CI/CD Documentation for complete setup, CI Rules, and Promotion Workflow details


5. Delivery Pipeline

The Delivery Pipeline configures how releases flow from one environment to another, such as promoting from development to staging to production. The visual pipeline graph shows environment relationships and promotion paths.

To configure the promotion pipeline:

  1. Navigate to Project Settings > Delivery Pipeline
  2. View the pipeline graph showing environment nodes and their connections
  3. Click an environment node to open the configuration drawer
  4. Edit the parent environment to define the promotion path:
    1. Example: Set "staging" as the parent of "production" to require staging approval before production deployment
  5. Changes are reflected immediately in the graph
  6. Review the unsaved changes indicator
  7. Click Save to persist changes, or Cancel to discard

The backend validates the pipeline for circular dependencies before saving.

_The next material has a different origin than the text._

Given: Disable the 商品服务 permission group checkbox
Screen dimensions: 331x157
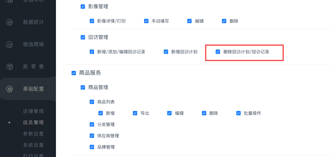Looking at the screenshot, I should [x=74, y=73].
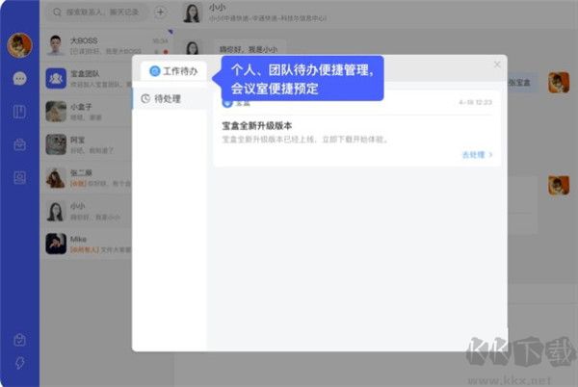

Delivery Pipeline Key Behaviors

In-Memory Editing

Changes to the pipeline are applied immediately to the local visualization but are not saved to the backend until you click Save.

Edit Mode Locking

When you enter edit mode, the page is locked to prevent conflicting updates from other users.

Circular Dependency Validation

The backend rejects pipelines with circular promotion paths (e.g., dev → staging → prod → dev). If validation fails, an error message explains the conflict.

6. Danger Zone

The Danger Zone section contains options for deleting the project:


  1. Click Delete.
  2. Type Confirm in the pop-up window.
  3. Click Delete again to finalize the deletion.

Before deleting a project, consider:

  • All environments (dev, staging, prod, etc.) are deleted
  • All configurations (variables, secrets, overrides) are removed
  • Blueprint and resources are permanently deleted
  • Release history and logs are lost
❗️

Deleting a project is irreversible. All environments, configurations, and resources are permanently removed. Ensure backups exist before deletion.